> _TO-DO ITEM_
Rewrite the material from the line with "You are a GUI" up to and including the line with "pyautogui.click(x=387, y=4)", changing "screenshot" to "screen capture" and leaving everything else as it is. Give back only those lines.

> _RECORDED DATA_
################

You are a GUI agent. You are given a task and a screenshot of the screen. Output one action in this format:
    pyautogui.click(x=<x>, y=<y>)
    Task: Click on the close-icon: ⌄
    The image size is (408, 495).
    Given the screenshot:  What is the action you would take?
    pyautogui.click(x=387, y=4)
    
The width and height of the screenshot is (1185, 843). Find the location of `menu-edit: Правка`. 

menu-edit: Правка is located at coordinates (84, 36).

################

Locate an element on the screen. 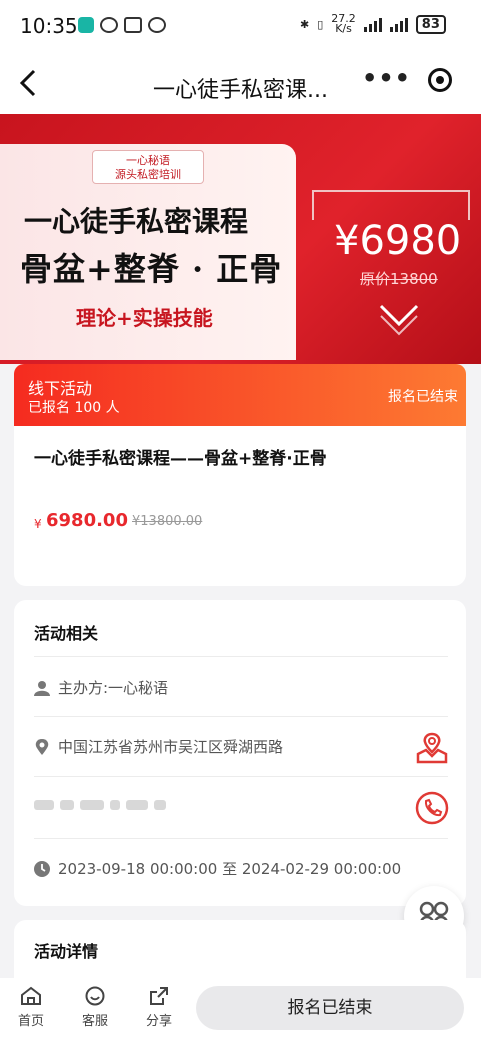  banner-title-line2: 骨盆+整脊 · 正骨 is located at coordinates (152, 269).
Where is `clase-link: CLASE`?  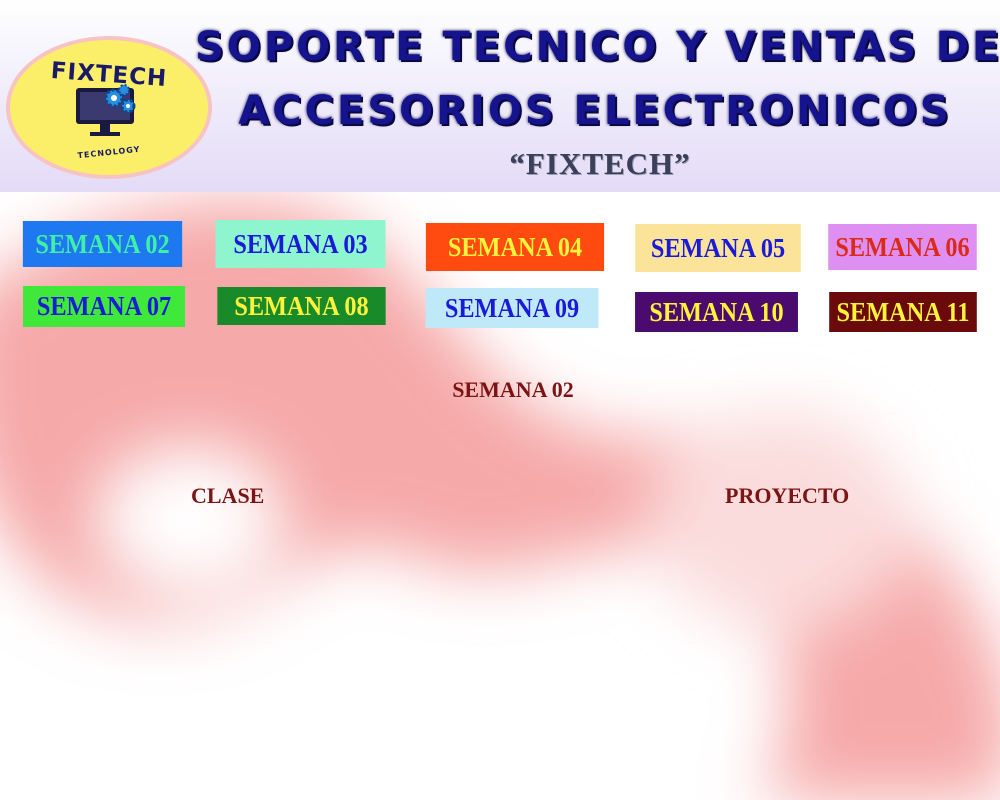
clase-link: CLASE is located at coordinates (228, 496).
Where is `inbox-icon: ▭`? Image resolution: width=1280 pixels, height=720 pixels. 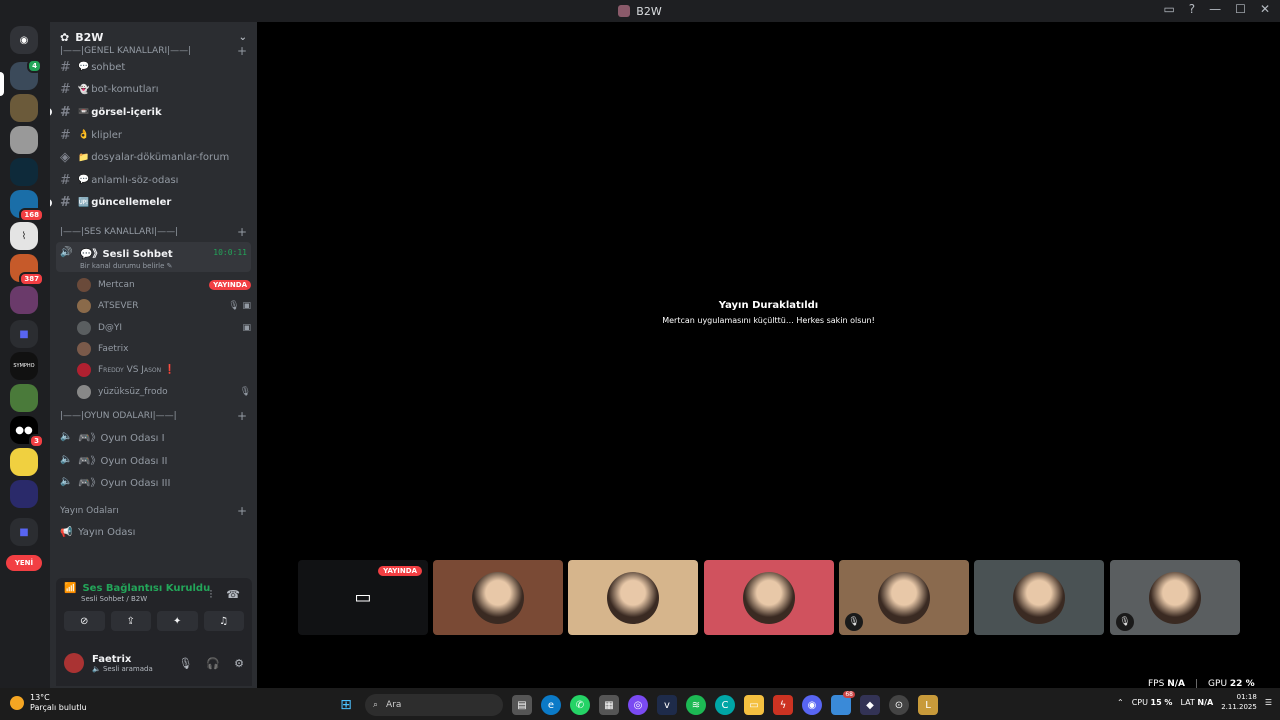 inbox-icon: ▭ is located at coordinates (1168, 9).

################

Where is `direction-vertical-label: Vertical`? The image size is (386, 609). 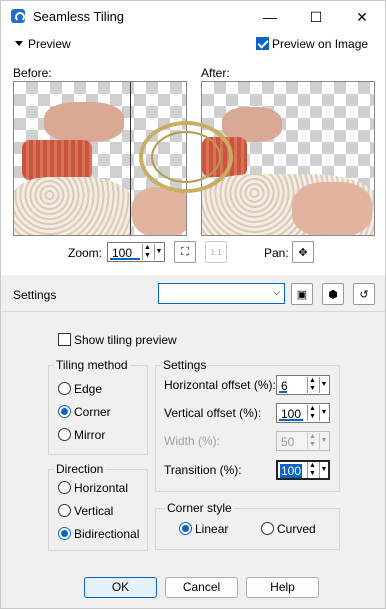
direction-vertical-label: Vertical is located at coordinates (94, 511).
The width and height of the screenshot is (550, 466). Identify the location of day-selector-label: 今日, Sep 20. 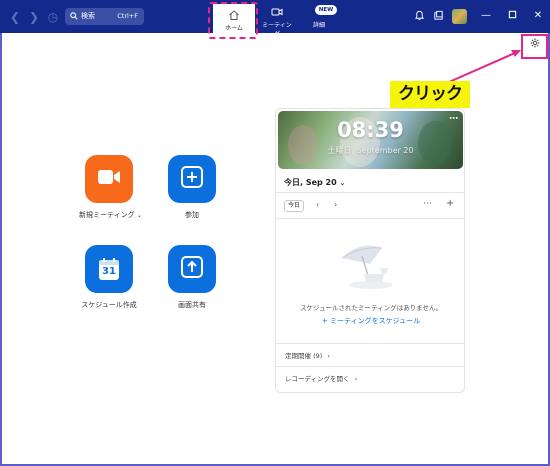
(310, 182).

################

> _SOLUTION FOR THIS PROBLEM_
You are a GUI agent. You are given a task and a screen capture of the screen. Output one action in this format:
    pyautogui.click(x=<x>, y=<y>)
    Task: Click on the close-icon: ⌄
    The image size is (408, 495).
    Given the screen capture:  What is the action you would take?
    pyautogui.click(x=387, y=4)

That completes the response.